“第一,即刻分区。
整个南城分为轻症区,重症区,无症区三块。三区域之间不能互通,也不允许亲人之间互相探望,近身接触。
“第二,全面消毒。
所有街巷住宅每日都要撒生石灰,病患用过的碗筷衣物,都要用沸水蒸煮半个小时后才能使用,从今日起包括各位在内,所有人都只能喝烧开的水,不许喝生水喝井水,但凡有人违背我的规定,我便将他们赶出南城,在外生死不论。”
“第三,尸体一律火葬。
所有病逝者统一由人负责火葬,骨灰收敛到南城义庄,绝对不允许百姓将他们的尸体私自带走,违者跟上面一样。”
她说完三条律令,下面的人瞠目结舌,都以为自己耳朵出了问题。
一个头发和胡子都白了的老差役率先跳了出来,他梗着脖子嚷嚷。
“怎么能够根据病症的不同就将一家人分开?要是病重的人死了,他们岂非连最后一面都见不到?”
这女子用心也太险恶了吧,而且还给他们分配了那么多活,他们虽然命苦被安排到南城,但之前是不用日日和病患接触的。
众人早就散漫惯了,听到有人带头立刻附和。
“就是,我可从没听过撒石灰对治疗疫症有用,莫非是城外卖石灰的是你亲戚,你想要给他找生意吧?”
什么撒石灰煮东西,在他们看来都是无稽之谈!
人群中有几个仆从的亲眷患病,他们一听说尸体要火化,激动得眼睛都瞪红了!
“怎么能火化呢?挫骨扬灰是对尸体的大不敬,不管怎样他们都要入土为安呀!”
“一个妇道人家能成什么事儿?我看事情还是要交给周大人处理,你可别在这里指手画脚了。”

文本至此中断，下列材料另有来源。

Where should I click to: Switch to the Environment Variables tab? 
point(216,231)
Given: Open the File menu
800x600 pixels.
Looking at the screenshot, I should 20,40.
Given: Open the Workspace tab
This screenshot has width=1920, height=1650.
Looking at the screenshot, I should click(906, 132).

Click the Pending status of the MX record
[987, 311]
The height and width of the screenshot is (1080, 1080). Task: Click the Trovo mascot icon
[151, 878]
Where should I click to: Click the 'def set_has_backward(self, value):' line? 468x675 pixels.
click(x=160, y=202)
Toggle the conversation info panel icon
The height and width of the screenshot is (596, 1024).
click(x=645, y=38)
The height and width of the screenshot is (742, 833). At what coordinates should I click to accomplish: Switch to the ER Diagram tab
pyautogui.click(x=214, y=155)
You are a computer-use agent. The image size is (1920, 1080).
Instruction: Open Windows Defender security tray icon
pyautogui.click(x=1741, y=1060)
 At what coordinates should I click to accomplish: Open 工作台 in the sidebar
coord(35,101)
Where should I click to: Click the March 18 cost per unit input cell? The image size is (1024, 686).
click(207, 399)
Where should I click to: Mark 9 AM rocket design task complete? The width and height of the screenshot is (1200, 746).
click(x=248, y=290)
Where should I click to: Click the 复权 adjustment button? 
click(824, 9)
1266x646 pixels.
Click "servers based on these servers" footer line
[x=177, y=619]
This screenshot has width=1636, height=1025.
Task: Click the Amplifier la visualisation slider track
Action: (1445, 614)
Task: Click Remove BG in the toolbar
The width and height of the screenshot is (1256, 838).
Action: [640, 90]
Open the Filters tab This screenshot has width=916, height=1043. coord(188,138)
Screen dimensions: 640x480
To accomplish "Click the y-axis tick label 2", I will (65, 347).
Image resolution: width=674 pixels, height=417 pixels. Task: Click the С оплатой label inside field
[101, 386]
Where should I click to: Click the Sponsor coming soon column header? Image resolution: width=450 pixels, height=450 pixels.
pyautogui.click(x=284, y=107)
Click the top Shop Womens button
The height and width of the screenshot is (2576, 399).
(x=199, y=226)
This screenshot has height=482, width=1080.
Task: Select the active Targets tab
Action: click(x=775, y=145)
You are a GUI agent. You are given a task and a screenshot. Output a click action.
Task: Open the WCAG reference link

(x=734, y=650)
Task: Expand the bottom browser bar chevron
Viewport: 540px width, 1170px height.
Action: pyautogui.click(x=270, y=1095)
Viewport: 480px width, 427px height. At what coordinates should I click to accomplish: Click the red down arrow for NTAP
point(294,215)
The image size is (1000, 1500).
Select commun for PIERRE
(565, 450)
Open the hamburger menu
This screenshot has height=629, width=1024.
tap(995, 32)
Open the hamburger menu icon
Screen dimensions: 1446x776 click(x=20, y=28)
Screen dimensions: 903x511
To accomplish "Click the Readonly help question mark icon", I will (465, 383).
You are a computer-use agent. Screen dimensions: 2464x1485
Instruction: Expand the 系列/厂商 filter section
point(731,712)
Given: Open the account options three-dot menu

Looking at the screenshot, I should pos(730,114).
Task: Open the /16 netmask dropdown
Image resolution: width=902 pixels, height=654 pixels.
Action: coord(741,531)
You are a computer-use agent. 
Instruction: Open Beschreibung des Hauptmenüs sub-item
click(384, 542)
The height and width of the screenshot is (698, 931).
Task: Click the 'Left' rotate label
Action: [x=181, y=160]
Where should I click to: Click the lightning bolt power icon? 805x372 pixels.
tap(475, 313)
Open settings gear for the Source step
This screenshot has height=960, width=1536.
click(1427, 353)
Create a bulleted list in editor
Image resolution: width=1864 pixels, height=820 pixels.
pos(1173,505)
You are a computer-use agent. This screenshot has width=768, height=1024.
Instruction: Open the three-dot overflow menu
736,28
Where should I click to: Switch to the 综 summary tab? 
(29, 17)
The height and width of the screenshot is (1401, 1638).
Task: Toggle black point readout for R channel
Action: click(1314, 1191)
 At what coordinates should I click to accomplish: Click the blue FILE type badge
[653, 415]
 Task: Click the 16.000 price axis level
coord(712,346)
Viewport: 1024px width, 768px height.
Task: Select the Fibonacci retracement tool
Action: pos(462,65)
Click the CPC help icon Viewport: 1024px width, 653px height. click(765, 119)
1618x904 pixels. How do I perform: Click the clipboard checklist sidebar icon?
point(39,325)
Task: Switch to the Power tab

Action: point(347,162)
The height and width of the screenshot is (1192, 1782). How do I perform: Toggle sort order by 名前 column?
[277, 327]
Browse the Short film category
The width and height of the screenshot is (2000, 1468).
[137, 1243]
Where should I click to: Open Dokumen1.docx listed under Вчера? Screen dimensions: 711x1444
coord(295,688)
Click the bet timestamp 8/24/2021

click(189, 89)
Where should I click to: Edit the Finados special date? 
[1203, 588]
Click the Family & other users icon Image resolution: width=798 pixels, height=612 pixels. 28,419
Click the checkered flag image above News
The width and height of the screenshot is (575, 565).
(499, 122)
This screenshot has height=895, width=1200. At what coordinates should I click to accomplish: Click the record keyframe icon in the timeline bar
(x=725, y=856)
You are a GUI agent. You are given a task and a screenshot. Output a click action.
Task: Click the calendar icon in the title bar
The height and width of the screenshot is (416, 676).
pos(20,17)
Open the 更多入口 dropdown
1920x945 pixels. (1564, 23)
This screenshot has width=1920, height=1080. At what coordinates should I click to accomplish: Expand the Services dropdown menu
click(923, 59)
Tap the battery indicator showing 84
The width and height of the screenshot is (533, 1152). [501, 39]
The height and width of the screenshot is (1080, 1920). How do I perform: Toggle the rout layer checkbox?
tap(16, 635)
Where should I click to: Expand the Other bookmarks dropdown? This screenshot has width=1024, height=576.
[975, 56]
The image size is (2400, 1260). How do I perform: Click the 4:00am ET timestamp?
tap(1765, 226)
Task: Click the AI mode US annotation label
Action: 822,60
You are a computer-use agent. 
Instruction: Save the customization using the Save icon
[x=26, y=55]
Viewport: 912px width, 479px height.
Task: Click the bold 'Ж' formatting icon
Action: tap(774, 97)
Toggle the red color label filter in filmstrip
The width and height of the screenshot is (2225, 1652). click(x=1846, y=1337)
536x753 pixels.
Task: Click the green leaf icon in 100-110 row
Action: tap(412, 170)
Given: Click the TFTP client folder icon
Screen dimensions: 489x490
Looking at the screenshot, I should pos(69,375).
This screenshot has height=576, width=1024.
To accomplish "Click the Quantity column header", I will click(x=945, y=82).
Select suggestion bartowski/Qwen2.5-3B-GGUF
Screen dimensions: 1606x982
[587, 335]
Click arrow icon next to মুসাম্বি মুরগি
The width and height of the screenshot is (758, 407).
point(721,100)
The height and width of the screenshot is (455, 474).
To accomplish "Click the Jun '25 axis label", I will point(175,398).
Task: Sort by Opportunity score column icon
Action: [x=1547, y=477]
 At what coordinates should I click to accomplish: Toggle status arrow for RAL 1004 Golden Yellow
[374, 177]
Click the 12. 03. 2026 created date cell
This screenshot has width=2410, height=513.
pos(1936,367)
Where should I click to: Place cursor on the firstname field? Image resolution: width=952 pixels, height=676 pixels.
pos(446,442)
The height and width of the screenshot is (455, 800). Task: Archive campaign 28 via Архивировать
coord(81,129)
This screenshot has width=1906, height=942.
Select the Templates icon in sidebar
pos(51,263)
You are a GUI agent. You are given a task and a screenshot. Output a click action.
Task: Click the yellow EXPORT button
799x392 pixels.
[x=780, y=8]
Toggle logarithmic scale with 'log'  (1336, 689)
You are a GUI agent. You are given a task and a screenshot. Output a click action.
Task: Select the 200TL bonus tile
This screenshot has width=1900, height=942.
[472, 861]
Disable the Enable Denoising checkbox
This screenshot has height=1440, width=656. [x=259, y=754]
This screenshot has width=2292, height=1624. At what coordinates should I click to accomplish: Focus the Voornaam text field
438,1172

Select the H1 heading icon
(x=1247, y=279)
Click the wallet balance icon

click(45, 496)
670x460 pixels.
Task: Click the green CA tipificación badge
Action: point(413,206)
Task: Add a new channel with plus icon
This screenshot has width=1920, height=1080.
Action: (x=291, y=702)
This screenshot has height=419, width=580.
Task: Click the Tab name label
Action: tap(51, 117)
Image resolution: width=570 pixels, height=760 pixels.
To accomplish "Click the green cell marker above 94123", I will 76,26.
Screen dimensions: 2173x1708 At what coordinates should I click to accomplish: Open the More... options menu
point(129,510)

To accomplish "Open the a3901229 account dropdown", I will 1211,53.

众人纷纷表达自己的不满,蓝徽音看着这般乱哄哄的景象,她脸上没有丝毫慌色。
都是意料之中的抵触,这些差役既愚昧又懒惰,想要将他们的思想扳回来确实有些麻烦。
但现在自己手中握有权力,她目光移向周年,后者会意地冷下脸色,看着众人厉声开口。
“吵什么?我说了柳娘子是我专程请来的人,她的意思就是我的意思,谁敢聚众闹事抗命不遵,别怪我对你们不客气!”
众人都知道这位周大人出身高贵,在京城亦有人脉,他们惹不起他,只能讪讪地听从命令。
只是这三条指令还没来得及告诉南城所有百姓,当天下午就有值守的差役匆匆来报。
说西巷一户人家悄悄将他们已经搬上牛车的尸身偷了出去,拒不火葬。
听到这事的蓝徽音正在核对今日新增的病患名册,她执笔的动作微顿。
她一直想找个机会立威,既要让百姓们知道自己是真的来帮他们的,也要让他们知道自己的命令不能违背。
她偏头看向旁边整理文册的郑亦,作为他们四人中唯一会武功的人,她今日定然要将他带在身边。
“郑亦,跟我走一趟。”
刚立下的规矩第一天就有人敢公然违抗,若不严加处置,往后她定下的三条律令就成了空话。
今日放过这一家,明日就有十家百家效仿。
解决不了此事,那他们身陷险境岂非是自讨苦吃?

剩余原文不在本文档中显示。